Von Studmann war viel praktischer als der Rittmeister. »Soviel ich weiß«, half er ihm, »gibt es auf vielen Rittergütern Volontäre?«

»Die gibt es!« bestätigte Prackwitz. »Eine schreckliche Gesellschaft! Sie zahlen Pension – sonst würde sie niemand nehmen –, halten sich ihr eigenes Reitpferd, stecken ihre Nase in alles, verstehen nichts, fassen nichts an, können aber enorm klug über Landwirtschaft reden!«

»Also nicht«, entschied von Studmann. »Und was gibt es sonst?«

»Mancherlei. Zum Beispiel Hofverwalter, die das Futter ausgeben, Füttern und Melken und Putzen beaufsichtigen, Lagerbücher führen, an der Dreschmaschine Dienst tun. Dann gibt es Feldverwalter, die draußen sind, Pflügen und Düngen und Ernten anordnen, eben alle Feldarbeiten, überall sein müssen …«

»Reitpferd –?« fragte von Studmann.

»Fahrrad«, antwortete von Prackwitz. »Wenigstens bei mir.«

»Du hast also einen Feldinspektor?«

»Morgen setze ich ihn raus, einen faulen, versoffenen Kerl!«

»Aber doch nicht meinetwegen, Prackwitz! Ich kann bei dir doch nicht gleich Feldinspektor werden! Du sagst: ›Studmann, dünge mir da diesen Roggen.‹ Verdammt noch mal, es sollte mir sauer werden, ich habe doch nicht den geringsten Schimmer – außer von natürlicher Düngung, die unzureichend wäre, fürchte ich.«

Die beiden Herren lachten herzhaft. Sie standen von ihrer Bank auf, von Studmanns Brummschädel war fort, Prackwitz war sicher, der Freund werde zu ihm kommen. Sie besprachen im Weitergehen das Projekt länger, sehr eingehend. Sie einigten sich dahin, daß von Studmann als ein Mittelding zwischen Lehrling, Vertrauensperson und Aufsichtsbeamter nach Neulohe kommen sollte.

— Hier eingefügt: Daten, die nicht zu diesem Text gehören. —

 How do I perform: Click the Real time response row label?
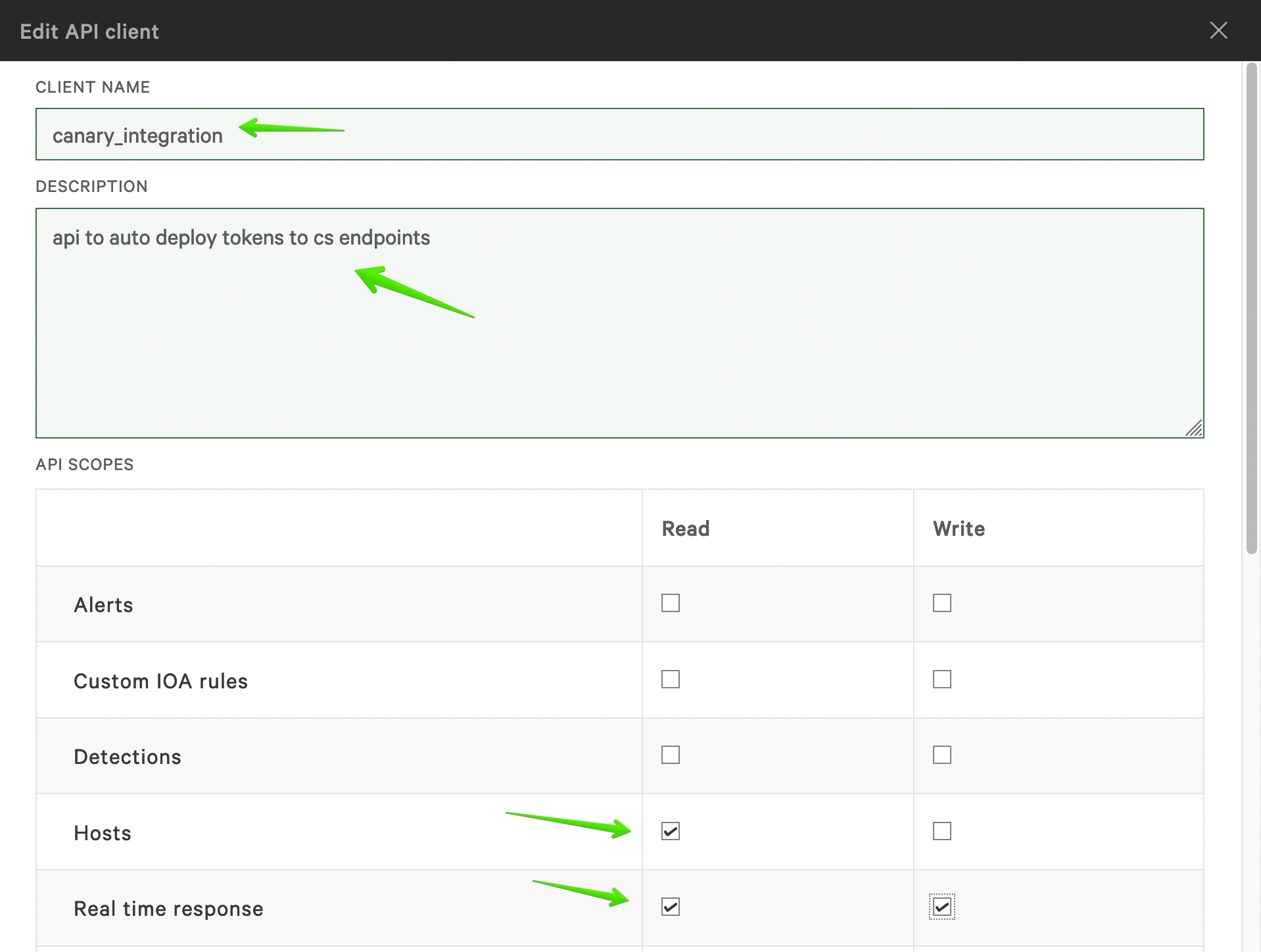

»Du fährst gleich morgen früh mit, Studmann. Deine Sachen hast du in einer halben Stunde gepackt, wie ich dich kenne. – Nun müßte ich noch einen vernünftigen Kerl kriegen, der die Leute beaufsichtigen und ein bißchen antreiben kann, die ich heute engagiert habe – und die Ernte ginge prima! Ach Gott, Studmann, bin ich froh! Die erste frohe Stunde, ich weiß nicht, seit wie lange! Höre mal, jetzt essen wir irgendwo nett, das wird dir guttun, nach der elenden Sauferei. Was meinst du zu Lutter und Wegner? Schön! – Nun noch einen Mann, am besten auch vom Kommiß, gewesener Spieß oder so was, der mit Leuten umgehen kann …«

Sie gingen bei Lutter und Wegner in den Keller. Der Mann vom Kommiß, den der Rittmeister von Prackwitz brauchte, saß an einem Ecktischchen. Er war zwar nicht Spieß, aber doch Fahnenjunker gewesen. Zur Zeit war er ziemlich betrunken.